# [Required work]
Reproduce only the lines below from the line containing "This screenshot has" to the line containing "Viewport: 960px width, 432px height.", exactly as written, with both end lines kept. Omit the pictures.

# [Material for the task]
^^^^^^^^
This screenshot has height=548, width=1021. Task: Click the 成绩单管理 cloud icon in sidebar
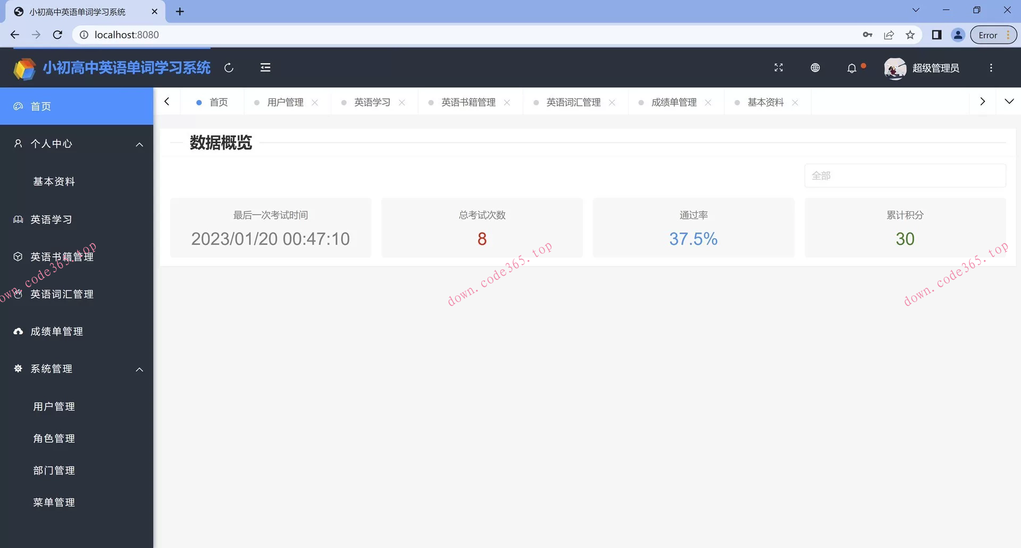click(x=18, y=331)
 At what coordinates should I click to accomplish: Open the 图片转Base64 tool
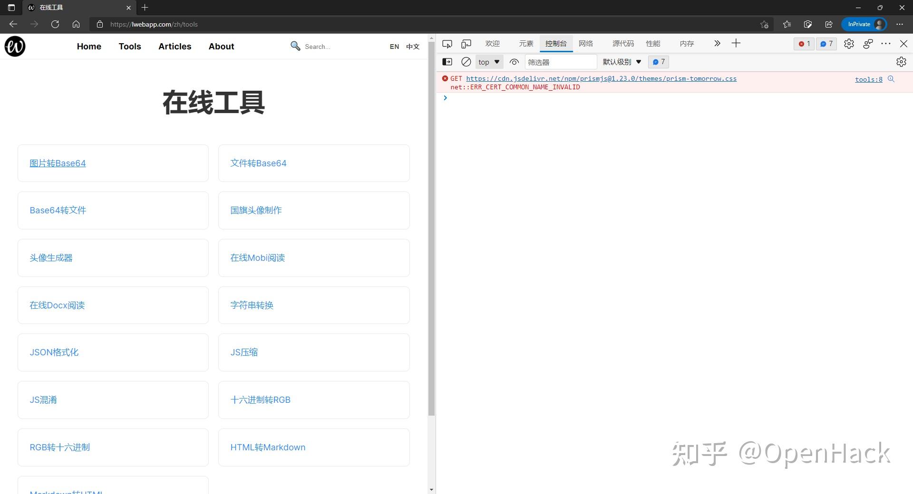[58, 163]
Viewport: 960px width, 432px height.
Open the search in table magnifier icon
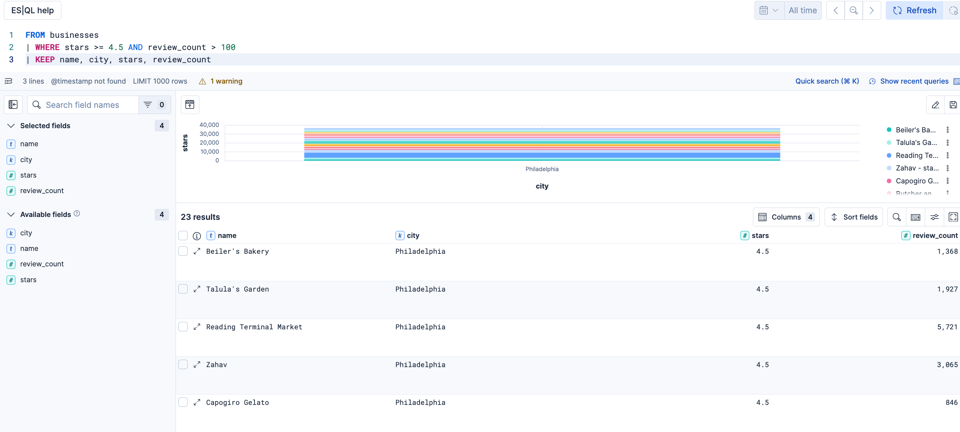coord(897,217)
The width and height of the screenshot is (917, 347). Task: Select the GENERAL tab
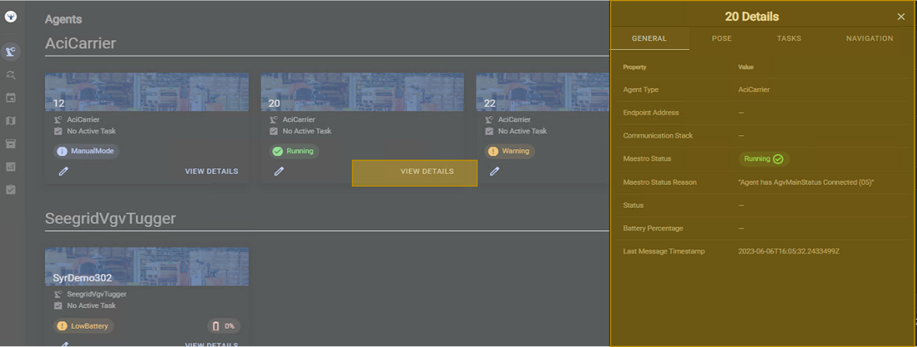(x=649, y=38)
^^^^^^^^
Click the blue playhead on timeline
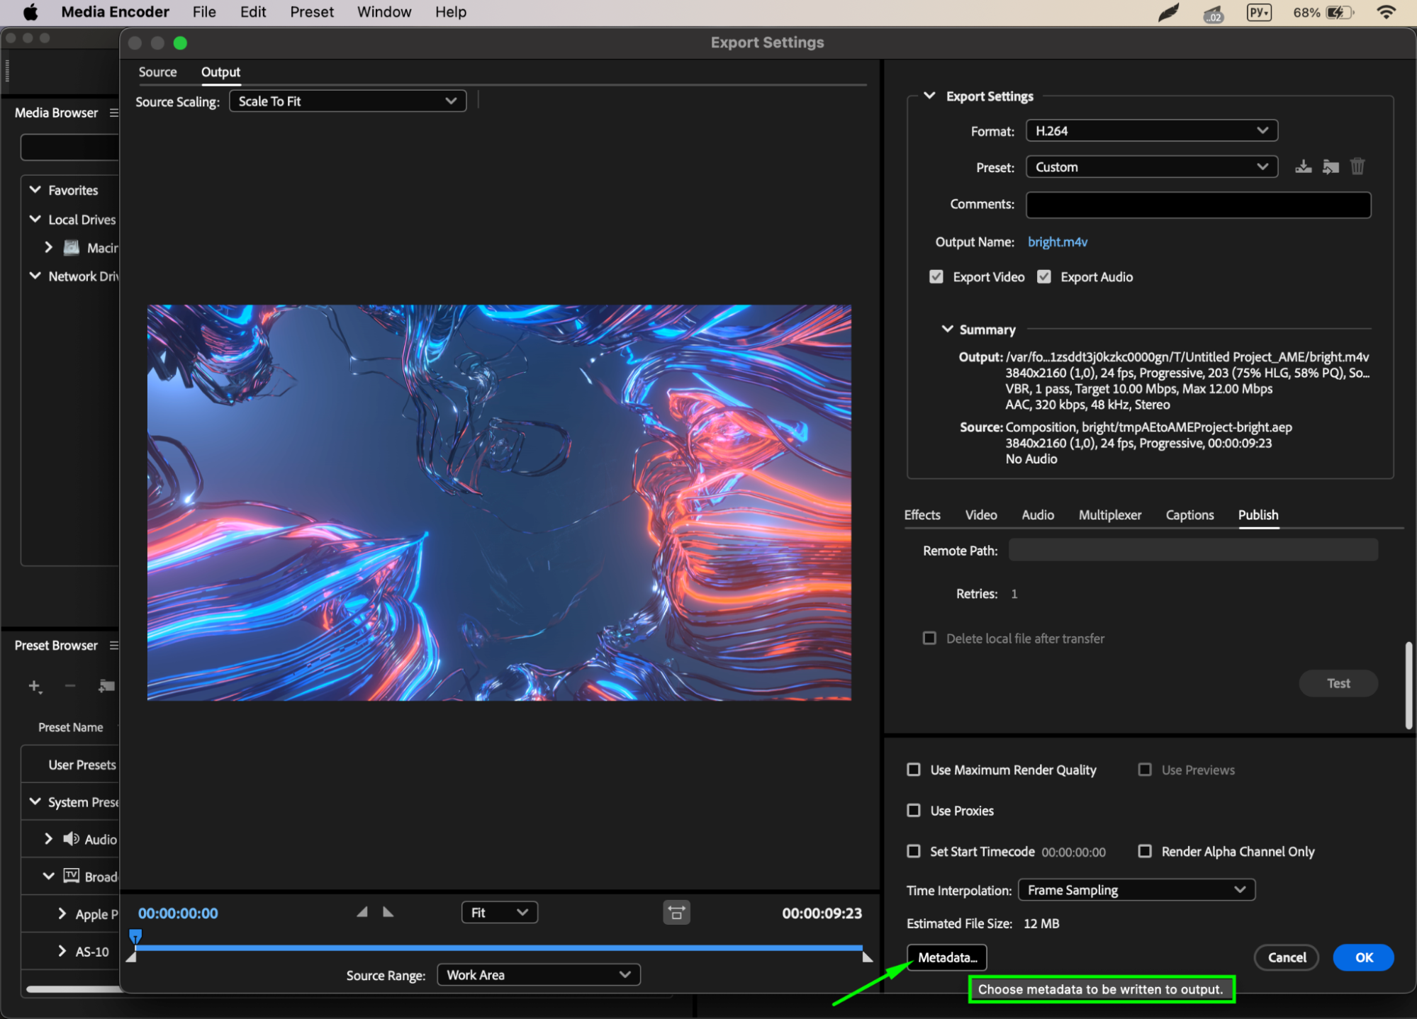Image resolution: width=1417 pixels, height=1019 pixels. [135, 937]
^^^^^^^^
# [Written solution]
This screenshot has height=548, width=1021. Task: Click the 成绩单管理 cloud icon in sidebar
click(x=18, y=331)
 At what coordinates should I click to accomplish: Open the 图片转Base64 tool
[58, 163]
Viewport: 960px width, 432px height.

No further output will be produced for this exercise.